Given records:
=======

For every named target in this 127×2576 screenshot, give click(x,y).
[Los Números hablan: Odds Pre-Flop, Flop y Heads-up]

=======

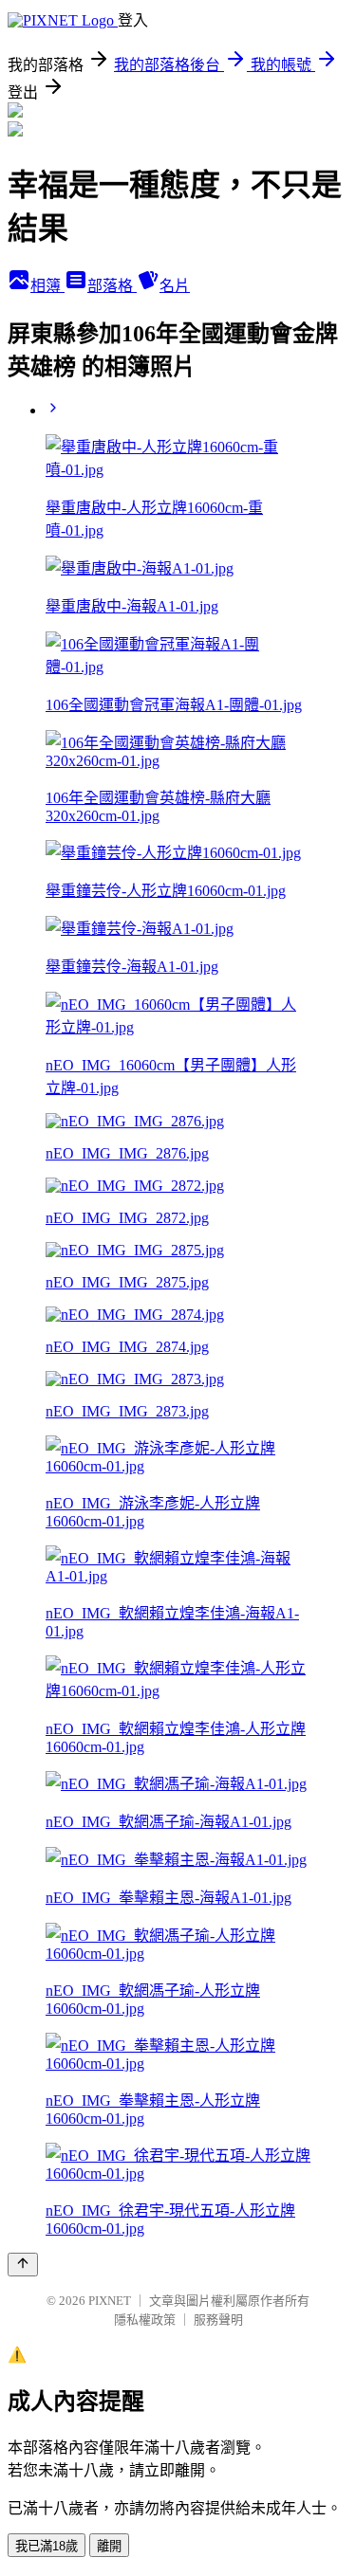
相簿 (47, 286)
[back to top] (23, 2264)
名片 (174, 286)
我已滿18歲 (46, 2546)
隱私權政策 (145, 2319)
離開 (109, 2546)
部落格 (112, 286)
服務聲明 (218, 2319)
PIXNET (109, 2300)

=======

Search the listing above for the lines with "For every named" and "[Los Números hablan: Odds", then output those lines and all lines between them exactly.

Response:
For every named target in this 127×2576 screenshot, give click(x,y).
[Los Números hablan: Odds Pre-Flop, Flop y Heads-up]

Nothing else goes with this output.